§ **REQUIRED ACTION**: Lines containing the word "agent" are to be copied from the data below.

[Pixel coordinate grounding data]
╭──

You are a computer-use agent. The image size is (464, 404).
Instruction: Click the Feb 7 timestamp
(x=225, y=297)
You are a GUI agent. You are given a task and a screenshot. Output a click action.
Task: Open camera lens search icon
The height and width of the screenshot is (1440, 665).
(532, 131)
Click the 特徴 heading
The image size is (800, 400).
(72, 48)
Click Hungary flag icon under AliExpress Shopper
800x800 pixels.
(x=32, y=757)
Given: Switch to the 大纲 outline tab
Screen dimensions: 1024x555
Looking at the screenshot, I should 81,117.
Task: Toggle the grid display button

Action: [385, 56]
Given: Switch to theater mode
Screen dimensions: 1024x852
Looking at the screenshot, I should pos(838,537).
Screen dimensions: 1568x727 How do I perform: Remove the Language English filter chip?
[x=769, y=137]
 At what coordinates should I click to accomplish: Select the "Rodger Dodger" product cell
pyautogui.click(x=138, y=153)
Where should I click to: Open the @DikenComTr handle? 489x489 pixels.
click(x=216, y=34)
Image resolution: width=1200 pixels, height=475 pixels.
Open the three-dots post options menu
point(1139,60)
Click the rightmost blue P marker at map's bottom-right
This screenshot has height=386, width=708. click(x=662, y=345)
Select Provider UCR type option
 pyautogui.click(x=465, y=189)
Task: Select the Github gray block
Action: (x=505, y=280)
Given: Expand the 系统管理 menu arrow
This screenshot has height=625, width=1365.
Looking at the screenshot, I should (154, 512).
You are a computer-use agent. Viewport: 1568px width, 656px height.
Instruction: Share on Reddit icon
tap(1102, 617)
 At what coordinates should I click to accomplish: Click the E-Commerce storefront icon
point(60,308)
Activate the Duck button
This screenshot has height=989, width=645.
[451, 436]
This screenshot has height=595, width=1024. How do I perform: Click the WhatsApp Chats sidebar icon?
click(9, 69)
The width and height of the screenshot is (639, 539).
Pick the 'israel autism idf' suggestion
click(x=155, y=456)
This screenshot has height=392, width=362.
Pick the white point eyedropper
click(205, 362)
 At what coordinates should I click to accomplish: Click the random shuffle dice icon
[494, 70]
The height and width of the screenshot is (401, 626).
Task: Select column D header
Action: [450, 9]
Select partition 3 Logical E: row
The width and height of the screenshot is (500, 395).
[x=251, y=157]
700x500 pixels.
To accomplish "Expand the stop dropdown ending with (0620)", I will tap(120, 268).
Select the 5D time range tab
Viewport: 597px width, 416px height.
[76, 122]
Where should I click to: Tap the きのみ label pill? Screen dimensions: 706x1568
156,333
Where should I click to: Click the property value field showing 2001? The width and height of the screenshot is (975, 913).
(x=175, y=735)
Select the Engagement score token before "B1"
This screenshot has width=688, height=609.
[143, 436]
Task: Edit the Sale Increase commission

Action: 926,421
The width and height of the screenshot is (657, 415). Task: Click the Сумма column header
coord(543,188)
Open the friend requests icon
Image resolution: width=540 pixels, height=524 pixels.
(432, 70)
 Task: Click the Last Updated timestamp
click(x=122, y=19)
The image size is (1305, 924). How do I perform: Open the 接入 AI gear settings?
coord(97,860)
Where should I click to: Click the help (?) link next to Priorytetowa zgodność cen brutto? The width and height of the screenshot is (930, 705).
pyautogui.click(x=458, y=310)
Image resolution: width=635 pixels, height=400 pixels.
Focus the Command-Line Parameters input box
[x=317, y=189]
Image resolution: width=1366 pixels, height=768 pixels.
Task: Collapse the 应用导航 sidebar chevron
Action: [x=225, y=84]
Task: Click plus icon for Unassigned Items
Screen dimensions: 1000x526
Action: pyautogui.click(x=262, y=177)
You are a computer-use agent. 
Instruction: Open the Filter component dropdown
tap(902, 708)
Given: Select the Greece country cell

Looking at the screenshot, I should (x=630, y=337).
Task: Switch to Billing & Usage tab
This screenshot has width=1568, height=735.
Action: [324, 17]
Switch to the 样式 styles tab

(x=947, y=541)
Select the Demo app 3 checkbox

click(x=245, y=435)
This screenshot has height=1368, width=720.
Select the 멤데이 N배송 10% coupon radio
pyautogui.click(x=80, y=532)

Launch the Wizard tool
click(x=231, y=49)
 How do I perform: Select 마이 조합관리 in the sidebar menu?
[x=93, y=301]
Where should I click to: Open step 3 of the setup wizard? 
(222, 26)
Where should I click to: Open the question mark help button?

╰──

§ **ANSWER BELOW**:
You are a computer-use agent. The image size is (464, 404).
You are a GUI agent. You are given a task and a screenshot. Output a click action.
You are a computer-use agent. Viewport: 1568px width, 656px height.
You are a computer-use agent. 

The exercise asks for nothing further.